**What to do**
In the records below, some lines hold the word "Filter". Copy each of those lines.

**Entries shown**

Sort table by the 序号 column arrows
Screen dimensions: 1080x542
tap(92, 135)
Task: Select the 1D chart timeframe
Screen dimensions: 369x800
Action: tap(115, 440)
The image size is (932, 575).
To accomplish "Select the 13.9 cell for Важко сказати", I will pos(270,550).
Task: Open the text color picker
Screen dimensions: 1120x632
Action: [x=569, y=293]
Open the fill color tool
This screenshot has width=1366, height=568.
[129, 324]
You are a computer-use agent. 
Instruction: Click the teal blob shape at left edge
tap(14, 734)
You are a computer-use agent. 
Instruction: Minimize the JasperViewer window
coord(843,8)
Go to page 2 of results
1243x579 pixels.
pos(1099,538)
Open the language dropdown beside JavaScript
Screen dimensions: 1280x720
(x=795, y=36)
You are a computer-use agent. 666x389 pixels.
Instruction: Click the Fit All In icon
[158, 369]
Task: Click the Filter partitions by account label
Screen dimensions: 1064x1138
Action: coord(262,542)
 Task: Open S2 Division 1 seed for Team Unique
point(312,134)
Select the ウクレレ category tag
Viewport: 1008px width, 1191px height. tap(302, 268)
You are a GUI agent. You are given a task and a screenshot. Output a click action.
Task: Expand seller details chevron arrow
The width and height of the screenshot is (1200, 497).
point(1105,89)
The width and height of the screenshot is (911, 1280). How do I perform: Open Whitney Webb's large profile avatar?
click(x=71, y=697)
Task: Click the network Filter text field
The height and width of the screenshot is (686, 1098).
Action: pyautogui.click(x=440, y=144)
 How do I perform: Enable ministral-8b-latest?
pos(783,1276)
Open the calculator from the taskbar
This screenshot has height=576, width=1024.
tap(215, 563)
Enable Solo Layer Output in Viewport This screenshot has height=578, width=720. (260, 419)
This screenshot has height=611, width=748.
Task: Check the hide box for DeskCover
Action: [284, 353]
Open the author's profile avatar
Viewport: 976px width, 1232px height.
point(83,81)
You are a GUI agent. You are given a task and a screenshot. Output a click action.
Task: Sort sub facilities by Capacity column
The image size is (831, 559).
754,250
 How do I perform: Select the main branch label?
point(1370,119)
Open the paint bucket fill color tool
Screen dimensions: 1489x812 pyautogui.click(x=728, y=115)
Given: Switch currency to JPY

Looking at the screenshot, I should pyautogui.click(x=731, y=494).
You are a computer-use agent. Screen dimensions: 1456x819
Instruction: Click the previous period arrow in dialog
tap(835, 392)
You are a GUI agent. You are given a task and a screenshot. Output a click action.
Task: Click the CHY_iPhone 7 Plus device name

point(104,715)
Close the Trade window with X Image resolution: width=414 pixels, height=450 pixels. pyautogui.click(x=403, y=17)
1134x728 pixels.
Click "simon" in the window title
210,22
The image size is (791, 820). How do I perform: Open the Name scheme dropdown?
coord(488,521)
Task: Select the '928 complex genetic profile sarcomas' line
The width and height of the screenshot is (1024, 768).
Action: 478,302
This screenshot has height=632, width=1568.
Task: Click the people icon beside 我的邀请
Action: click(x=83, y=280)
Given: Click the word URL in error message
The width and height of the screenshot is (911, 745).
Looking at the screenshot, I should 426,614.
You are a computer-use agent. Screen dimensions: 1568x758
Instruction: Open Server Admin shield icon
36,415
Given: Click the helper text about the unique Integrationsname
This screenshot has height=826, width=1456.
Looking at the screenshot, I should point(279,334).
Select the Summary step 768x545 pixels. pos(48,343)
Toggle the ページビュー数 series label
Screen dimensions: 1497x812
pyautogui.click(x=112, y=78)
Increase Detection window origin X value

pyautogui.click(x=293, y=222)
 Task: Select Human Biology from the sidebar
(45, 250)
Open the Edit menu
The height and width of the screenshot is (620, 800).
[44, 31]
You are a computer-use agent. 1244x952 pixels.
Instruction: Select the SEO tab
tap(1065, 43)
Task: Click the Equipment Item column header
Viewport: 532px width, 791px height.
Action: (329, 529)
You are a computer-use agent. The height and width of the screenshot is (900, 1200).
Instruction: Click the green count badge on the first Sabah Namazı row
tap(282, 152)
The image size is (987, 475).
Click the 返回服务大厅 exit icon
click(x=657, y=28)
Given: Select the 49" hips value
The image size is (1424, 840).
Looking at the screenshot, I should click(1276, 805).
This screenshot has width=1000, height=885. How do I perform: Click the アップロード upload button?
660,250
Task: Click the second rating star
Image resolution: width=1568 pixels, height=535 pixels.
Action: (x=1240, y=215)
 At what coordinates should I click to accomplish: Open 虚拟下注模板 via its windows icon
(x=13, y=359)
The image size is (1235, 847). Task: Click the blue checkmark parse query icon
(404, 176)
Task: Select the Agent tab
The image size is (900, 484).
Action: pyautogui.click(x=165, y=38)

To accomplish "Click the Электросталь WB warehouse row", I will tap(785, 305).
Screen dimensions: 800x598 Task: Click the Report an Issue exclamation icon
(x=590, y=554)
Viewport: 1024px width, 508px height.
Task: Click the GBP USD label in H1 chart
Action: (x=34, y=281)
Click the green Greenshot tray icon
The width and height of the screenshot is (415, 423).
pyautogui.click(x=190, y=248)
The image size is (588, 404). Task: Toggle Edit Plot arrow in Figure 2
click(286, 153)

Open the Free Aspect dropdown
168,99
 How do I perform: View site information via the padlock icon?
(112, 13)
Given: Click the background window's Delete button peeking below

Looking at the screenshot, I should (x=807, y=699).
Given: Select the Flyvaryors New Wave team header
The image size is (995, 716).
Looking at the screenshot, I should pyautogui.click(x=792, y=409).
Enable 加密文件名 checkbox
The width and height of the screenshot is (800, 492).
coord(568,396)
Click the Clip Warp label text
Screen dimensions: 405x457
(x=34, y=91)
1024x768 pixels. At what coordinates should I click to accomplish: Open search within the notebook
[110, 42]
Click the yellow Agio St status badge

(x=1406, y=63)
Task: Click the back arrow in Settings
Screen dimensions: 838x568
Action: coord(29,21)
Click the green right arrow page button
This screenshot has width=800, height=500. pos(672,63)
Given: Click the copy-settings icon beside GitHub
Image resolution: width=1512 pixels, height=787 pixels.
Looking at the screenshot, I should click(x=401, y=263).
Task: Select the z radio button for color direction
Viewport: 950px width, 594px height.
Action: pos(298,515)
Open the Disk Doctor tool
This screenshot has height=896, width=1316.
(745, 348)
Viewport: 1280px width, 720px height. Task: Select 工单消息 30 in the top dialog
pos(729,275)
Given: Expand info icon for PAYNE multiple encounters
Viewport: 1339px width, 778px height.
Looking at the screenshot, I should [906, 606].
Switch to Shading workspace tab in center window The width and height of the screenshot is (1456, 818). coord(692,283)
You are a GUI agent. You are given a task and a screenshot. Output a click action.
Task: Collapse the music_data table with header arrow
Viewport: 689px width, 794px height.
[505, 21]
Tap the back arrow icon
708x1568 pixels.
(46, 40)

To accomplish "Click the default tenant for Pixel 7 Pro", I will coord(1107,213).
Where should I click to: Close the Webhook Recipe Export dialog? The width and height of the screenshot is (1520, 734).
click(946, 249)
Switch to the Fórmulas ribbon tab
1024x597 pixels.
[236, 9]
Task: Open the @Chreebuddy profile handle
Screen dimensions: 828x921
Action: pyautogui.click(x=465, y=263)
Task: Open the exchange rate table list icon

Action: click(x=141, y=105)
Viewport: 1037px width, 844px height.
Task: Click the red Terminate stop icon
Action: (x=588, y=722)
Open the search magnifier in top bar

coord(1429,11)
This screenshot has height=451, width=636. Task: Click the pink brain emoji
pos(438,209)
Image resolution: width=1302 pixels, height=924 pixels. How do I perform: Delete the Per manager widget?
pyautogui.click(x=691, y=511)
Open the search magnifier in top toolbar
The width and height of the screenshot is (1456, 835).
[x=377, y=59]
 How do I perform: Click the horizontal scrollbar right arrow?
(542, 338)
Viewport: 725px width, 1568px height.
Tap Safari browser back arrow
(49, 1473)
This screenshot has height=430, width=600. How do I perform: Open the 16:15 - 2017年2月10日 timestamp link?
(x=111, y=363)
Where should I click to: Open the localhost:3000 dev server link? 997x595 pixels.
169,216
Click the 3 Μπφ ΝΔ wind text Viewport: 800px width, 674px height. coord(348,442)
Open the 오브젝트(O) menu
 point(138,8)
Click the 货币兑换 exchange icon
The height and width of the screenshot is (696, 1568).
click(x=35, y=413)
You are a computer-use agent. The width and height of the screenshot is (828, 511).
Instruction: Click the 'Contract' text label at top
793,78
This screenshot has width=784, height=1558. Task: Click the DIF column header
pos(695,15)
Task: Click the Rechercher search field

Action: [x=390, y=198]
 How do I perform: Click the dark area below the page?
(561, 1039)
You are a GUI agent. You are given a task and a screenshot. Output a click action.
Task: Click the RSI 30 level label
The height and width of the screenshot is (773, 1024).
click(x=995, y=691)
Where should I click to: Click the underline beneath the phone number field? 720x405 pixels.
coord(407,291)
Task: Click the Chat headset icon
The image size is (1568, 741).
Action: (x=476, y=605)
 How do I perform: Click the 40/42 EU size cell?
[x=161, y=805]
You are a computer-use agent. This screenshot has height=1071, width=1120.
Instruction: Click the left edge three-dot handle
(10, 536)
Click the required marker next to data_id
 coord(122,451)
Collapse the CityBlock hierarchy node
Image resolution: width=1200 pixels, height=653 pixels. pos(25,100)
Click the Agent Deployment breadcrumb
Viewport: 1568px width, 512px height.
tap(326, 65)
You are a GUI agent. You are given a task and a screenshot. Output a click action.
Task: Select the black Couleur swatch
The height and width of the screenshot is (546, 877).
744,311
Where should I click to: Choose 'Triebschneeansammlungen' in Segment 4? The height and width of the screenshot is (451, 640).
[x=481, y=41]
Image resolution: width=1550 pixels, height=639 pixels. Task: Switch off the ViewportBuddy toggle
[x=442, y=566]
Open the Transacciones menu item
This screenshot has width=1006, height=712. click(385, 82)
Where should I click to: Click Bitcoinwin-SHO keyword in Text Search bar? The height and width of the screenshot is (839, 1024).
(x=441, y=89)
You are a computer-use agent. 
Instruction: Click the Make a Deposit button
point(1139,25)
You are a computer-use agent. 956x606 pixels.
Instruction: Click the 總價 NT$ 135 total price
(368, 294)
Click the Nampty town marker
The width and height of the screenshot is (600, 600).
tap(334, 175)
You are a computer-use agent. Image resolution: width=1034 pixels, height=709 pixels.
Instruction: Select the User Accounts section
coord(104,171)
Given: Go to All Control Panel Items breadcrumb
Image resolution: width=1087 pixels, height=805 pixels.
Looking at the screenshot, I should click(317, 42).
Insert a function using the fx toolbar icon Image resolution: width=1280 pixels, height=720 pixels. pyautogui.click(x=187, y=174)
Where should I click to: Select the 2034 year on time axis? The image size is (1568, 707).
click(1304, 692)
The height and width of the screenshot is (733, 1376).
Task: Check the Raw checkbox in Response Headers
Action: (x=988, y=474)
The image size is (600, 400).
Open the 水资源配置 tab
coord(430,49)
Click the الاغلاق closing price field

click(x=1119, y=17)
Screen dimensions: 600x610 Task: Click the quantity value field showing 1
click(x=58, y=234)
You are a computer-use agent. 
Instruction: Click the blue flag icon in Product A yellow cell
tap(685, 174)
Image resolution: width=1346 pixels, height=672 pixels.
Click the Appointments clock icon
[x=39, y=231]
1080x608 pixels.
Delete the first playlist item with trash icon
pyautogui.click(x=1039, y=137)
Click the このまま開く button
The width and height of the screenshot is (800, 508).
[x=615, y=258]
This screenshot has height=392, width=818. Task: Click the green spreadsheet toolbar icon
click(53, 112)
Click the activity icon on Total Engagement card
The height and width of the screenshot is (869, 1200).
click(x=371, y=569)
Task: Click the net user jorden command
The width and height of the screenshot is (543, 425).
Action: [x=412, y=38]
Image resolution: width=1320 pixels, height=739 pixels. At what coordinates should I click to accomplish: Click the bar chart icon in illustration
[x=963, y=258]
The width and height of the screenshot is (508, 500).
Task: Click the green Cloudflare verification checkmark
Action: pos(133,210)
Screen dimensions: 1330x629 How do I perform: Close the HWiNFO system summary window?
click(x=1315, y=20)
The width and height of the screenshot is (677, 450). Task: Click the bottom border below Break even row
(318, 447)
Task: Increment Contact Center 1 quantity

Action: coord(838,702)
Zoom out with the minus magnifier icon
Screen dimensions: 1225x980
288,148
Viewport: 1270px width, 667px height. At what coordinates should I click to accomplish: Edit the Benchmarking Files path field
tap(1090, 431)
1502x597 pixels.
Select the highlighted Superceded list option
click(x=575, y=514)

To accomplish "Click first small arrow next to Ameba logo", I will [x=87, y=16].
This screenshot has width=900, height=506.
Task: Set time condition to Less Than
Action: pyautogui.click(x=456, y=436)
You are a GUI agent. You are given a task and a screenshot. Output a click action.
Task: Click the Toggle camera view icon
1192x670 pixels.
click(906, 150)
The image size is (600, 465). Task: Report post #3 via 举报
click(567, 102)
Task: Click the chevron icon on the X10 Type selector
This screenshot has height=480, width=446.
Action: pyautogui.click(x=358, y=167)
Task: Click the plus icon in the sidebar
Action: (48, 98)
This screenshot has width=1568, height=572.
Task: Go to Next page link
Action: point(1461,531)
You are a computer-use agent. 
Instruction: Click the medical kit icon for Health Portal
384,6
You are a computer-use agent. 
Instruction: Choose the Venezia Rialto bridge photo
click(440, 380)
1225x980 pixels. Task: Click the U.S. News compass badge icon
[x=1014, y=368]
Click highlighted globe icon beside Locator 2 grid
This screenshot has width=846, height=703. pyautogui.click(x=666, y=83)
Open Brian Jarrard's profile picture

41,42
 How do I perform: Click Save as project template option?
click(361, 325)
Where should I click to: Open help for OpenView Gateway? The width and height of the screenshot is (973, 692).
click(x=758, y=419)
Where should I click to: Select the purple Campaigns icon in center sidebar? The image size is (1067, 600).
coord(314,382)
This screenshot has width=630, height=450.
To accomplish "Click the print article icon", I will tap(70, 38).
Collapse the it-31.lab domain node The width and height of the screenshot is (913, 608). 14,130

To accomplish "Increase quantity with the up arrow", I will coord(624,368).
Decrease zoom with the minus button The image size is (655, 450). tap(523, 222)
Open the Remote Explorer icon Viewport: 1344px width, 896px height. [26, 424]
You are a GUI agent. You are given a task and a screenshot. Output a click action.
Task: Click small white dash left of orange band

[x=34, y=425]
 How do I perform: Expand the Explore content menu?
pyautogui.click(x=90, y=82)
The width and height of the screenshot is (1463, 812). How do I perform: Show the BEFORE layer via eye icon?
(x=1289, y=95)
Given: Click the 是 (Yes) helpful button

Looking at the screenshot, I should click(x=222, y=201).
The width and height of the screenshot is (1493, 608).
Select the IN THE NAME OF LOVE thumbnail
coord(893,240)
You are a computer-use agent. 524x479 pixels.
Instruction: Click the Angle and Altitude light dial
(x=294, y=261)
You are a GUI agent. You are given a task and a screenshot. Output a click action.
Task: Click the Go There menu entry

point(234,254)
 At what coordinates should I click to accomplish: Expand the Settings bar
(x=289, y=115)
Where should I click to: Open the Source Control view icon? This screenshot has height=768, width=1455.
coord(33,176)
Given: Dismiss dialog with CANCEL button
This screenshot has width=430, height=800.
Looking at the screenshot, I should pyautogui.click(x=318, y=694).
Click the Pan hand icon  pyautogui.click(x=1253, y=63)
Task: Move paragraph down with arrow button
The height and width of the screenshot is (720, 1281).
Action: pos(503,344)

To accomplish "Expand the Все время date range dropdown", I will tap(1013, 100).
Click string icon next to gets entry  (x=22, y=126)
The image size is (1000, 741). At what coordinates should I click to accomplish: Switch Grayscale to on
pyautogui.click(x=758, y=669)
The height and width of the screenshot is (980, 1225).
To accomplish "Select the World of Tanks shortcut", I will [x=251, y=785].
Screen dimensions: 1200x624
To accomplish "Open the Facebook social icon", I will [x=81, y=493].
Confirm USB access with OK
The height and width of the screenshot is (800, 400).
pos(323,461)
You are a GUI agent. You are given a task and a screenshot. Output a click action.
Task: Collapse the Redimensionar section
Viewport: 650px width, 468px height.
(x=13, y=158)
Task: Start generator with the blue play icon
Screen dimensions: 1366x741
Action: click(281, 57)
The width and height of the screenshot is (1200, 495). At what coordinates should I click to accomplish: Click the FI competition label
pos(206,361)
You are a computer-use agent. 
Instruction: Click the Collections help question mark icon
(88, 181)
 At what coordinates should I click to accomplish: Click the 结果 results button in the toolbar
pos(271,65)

**Problem solution**
Task: Click the Filter partitions by account label
Task: Click the network Filter text field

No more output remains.